Exercise details => Though the records contain pictures, copy none of them; repeat exactly the lines from the one with "Select BMP file format option" to the end.

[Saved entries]
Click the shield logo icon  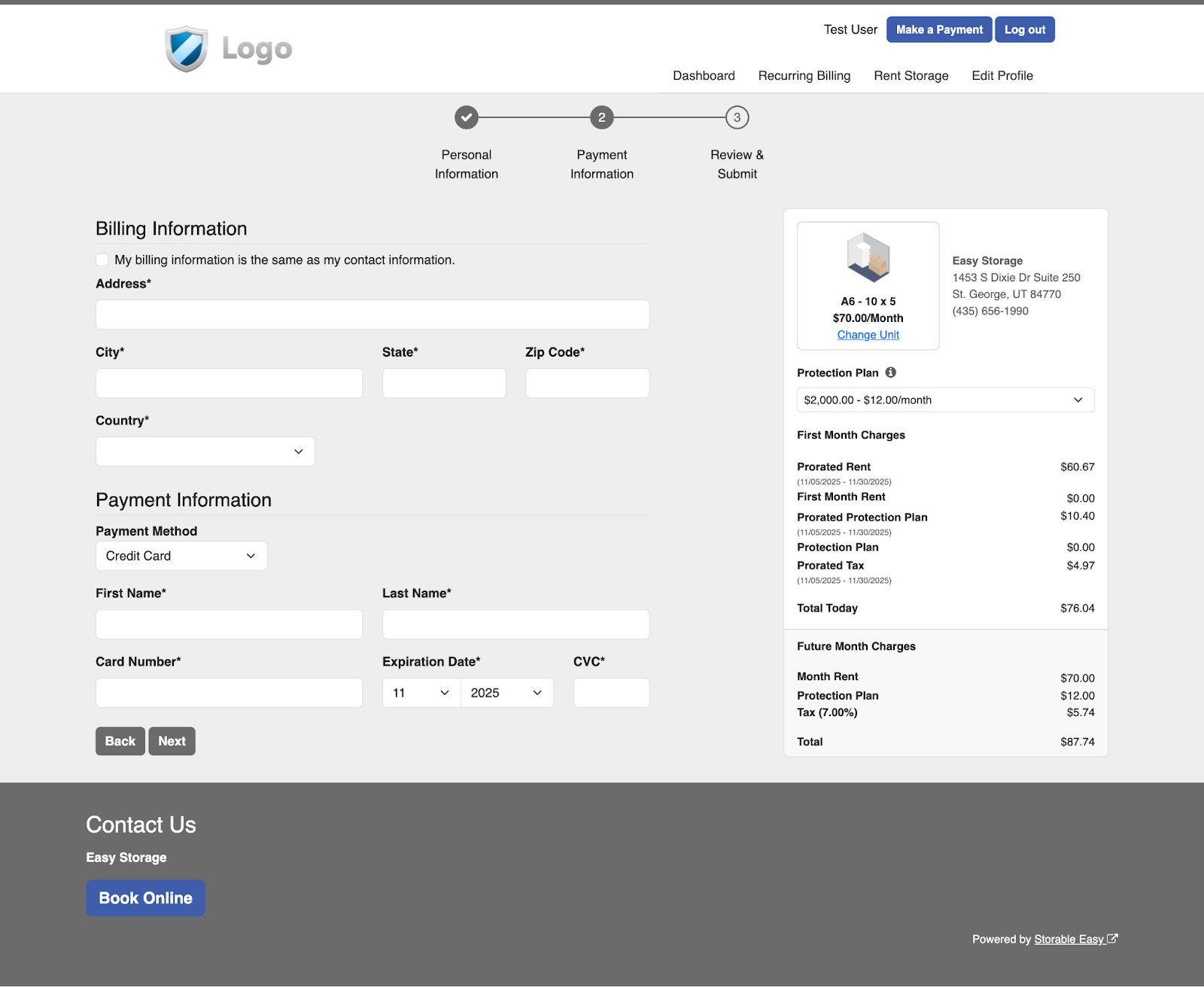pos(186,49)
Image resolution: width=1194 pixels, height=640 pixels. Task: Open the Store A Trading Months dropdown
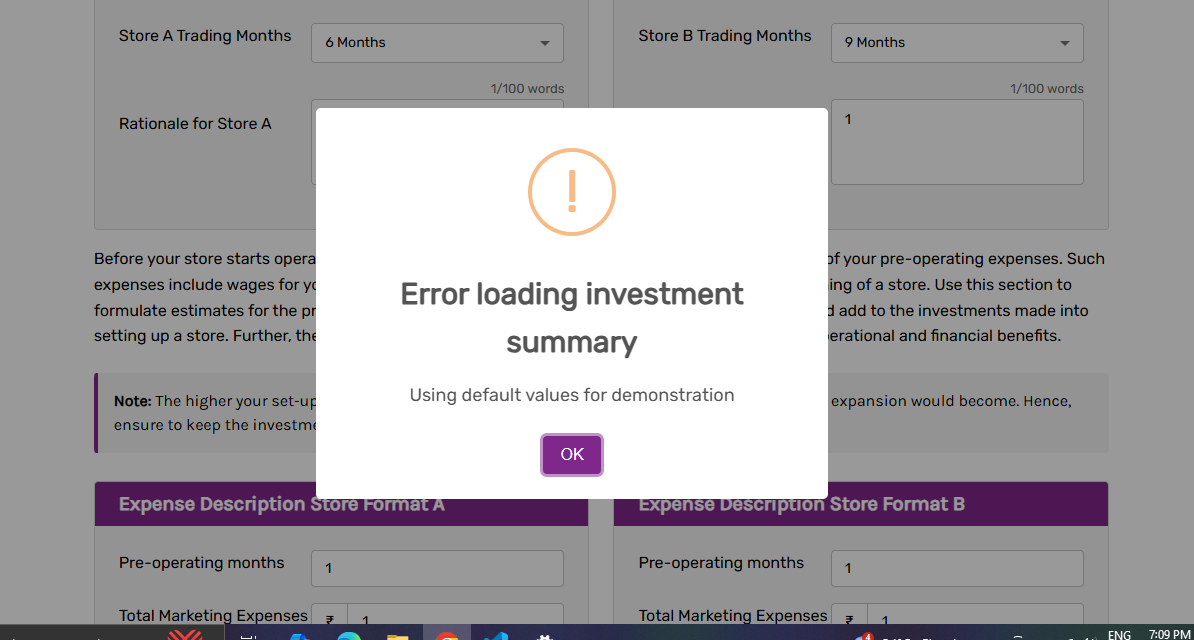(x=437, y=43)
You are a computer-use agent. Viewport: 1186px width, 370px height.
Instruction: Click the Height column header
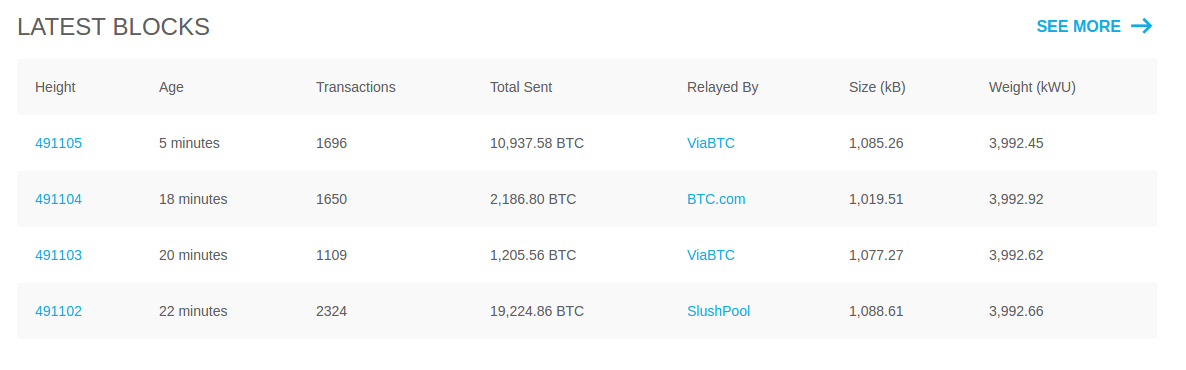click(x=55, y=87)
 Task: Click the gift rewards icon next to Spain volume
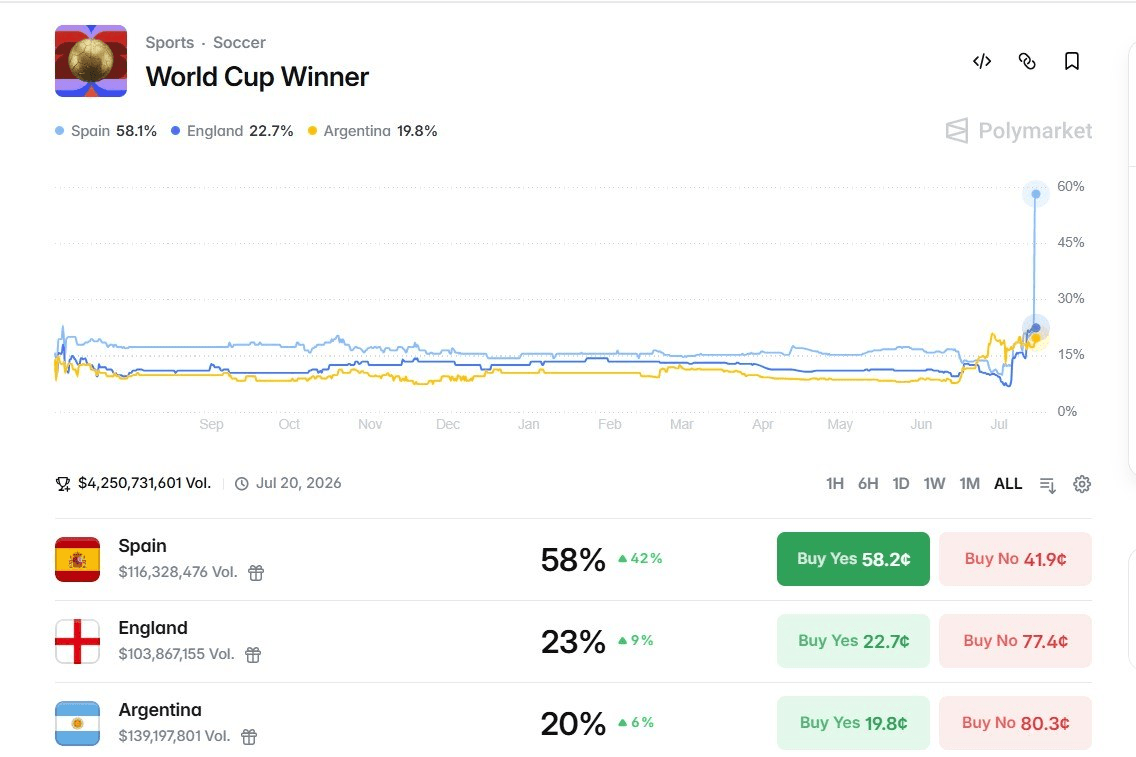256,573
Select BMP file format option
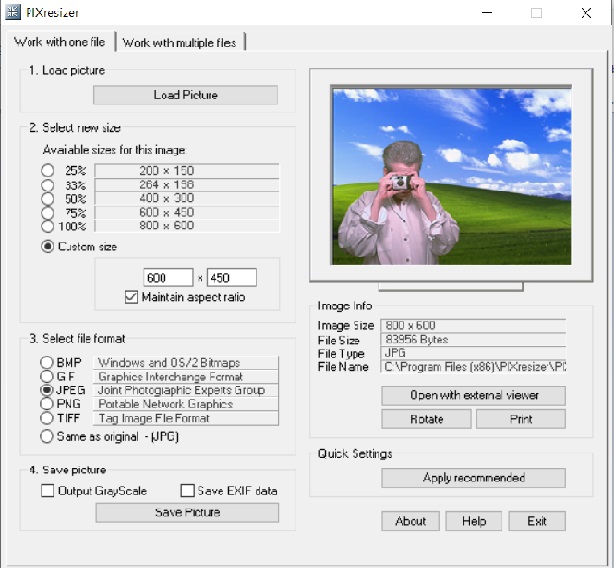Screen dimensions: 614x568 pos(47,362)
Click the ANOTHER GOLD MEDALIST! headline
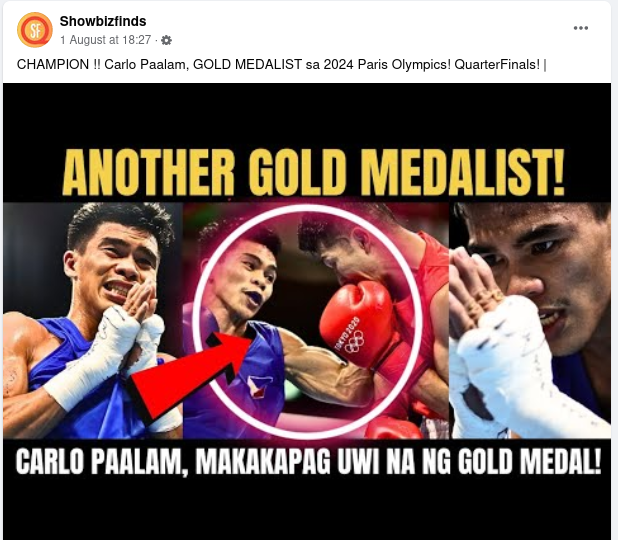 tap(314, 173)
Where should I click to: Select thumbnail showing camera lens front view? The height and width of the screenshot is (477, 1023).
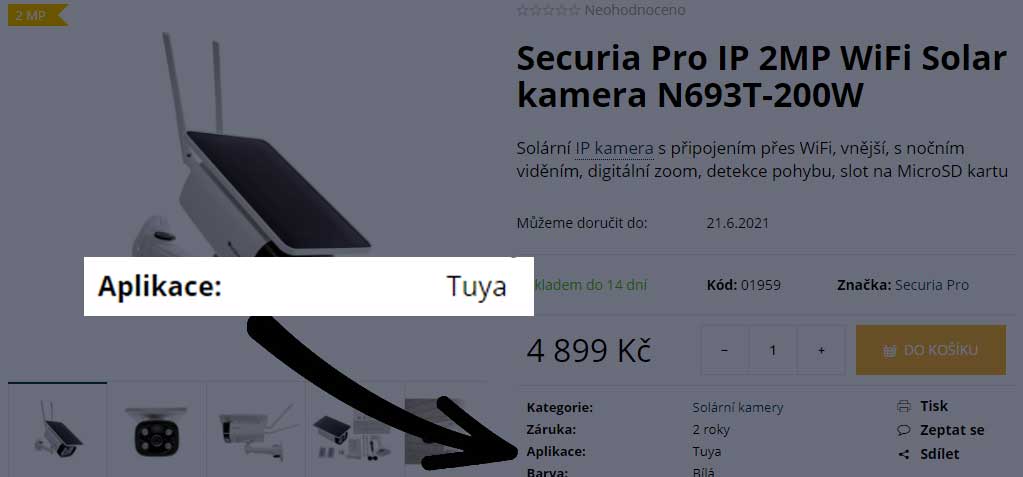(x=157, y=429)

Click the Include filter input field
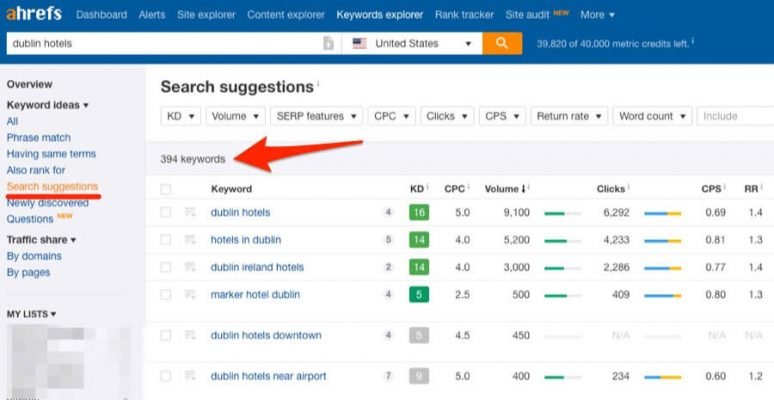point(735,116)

Exercise result =>
Select BMP file format option
Screen dimensions: 614x568 pos(47,362)
Click the ANOTHER GOLD MEDALIST! headline
 tap(314, 173)
Where should I click to: Select thumbnail showing camera lens front view? The height and width of the screenshot is (477, 1023).
(x=157, y=429)

Click the Include filter input field
point(735,116)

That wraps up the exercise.